**What you should do**
Reproduce the data below with every "GUI agent" changed to "screen assistant" and nothing else altered.

**Provided information**
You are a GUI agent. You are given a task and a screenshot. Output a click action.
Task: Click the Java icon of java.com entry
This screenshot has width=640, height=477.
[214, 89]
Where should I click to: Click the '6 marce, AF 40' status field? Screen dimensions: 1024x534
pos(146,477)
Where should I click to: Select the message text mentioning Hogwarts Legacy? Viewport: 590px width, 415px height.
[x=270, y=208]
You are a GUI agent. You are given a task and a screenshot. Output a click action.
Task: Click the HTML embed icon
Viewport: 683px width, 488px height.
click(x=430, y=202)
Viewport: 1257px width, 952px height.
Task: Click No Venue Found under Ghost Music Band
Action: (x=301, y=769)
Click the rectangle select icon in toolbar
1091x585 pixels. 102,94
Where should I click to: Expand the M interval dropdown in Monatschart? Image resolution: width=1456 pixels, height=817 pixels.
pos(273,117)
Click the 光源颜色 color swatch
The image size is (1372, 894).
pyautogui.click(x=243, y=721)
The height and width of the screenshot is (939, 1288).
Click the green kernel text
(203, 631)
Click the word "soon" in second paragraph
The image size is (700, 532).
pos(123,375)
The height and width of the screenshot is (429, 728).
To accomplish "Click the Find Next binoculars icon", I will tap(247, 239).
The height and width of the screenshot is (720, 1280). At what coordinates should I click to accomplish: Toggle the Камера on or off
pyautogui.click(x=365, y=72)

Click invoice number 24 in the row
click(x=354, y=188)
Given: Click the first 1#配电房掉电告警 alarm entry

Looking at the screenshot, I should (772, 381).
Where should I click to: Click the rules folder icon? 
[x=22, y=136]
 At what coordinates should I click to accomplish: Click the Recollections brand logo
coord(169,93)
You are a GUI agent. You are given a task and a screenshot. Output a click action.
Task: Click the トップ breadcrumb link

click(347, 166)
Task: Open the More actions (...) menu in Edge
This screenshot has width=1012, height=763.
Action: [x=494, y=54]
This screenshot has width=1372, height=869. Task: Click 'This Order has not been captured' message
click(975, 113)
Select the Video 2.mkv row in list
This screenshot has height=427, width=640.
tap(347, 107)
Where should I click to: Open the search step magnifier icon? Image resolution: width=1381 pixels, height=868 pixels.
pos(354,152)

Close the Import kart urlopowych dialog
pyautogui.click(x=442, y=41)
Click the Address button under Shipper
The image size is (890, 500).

**Solution for this exercise**
You are a screen assistant. You are given a task and a screenshot. Output a click action.
Task: Click the Java icon of java.com entry
This screenshot has width=640, height=477.
[214, 89]
Where should I click to: Click the '6 marce, AF 40' status field? Screen dimensions: 1024x534
pos(146,477)
Where should I click to: Select the message text mentioning Hogwarts Legacy? Viewport: 590px width, 415px height.
[x=270, y=208]
You are a screen assistant. You are given a task and a screenshot. Output a click action.
Task: Click the HTML embed icon
Viewport: 683px width, 488px height.
click(x=430, y=202)
Viewport: 1257px width, 952px height.
Task: Click No Venue Found under Ghost Music Band
Action: (x=301, y=769)
Click the rectangle select icon in toolbar
1091x585 pixels. 102,94
Where should I click to: Expand the M interval dropdown in Monatschart? Image resolution: width=1456 pixels, height=817 pixels.
pos(273,117)
Click the 光源颜色 color swatch
The image size is (1372, 894).
pyautogui.click(x=243, y=721)
The height and width of the screenshot is (939, 1288).
Click the green kernel text
(203, 631)
Click the word "soon" in second paragraph
The image size is (700, 532).
pos(123,375)
The height and width of the screenshot is (429, 728).
To accomplish "Click the Find Next binoculars icon", I will tap(247, 239).
The height and width of the screenshot is (720, 1280). At what coordinates should I click to accomplish: Toggle the Камера on or off
pyautogui.click(x=365, y=72)

Click invoice number 24 in the row
click(x=354, y=188)
Given: Click the first 1#配电房掉电告警 alarm entry

Looking at the screenshot, I should (772, 381).
Where should I click to: Click the rules folder icon? 
[x=22, y=136]
 At what coordinates should I click to accomplish: Click the Recollections brand logo
coord(169,93)
You are a screen assistant. You are given a task and a screenshot. Output a click action.
Task: Click the トップ breadcrumb link

click(347, 166)
Task: Open the More actions (...) menu in Edge
This screenshot has width=1012, height=763.
Action: [x=494, y=54]
This screenshot has width=1372, height=869. Task: Click 'This Order has not been captured' message
click(975, 113)
Select the Video 2.mkv row in list
This screenshot has height=427, width=640.
tap(347, 107)
Where should I click to: Open the search step magnifier icon? Image resolution: width=1381 pixels, height=868 pixels.
pos(354,152)

Close the Import kart urlopowych dialog
pyautogui.click(x=442, y=41)
Click the Address button under Shipper
The image size is (890, 500).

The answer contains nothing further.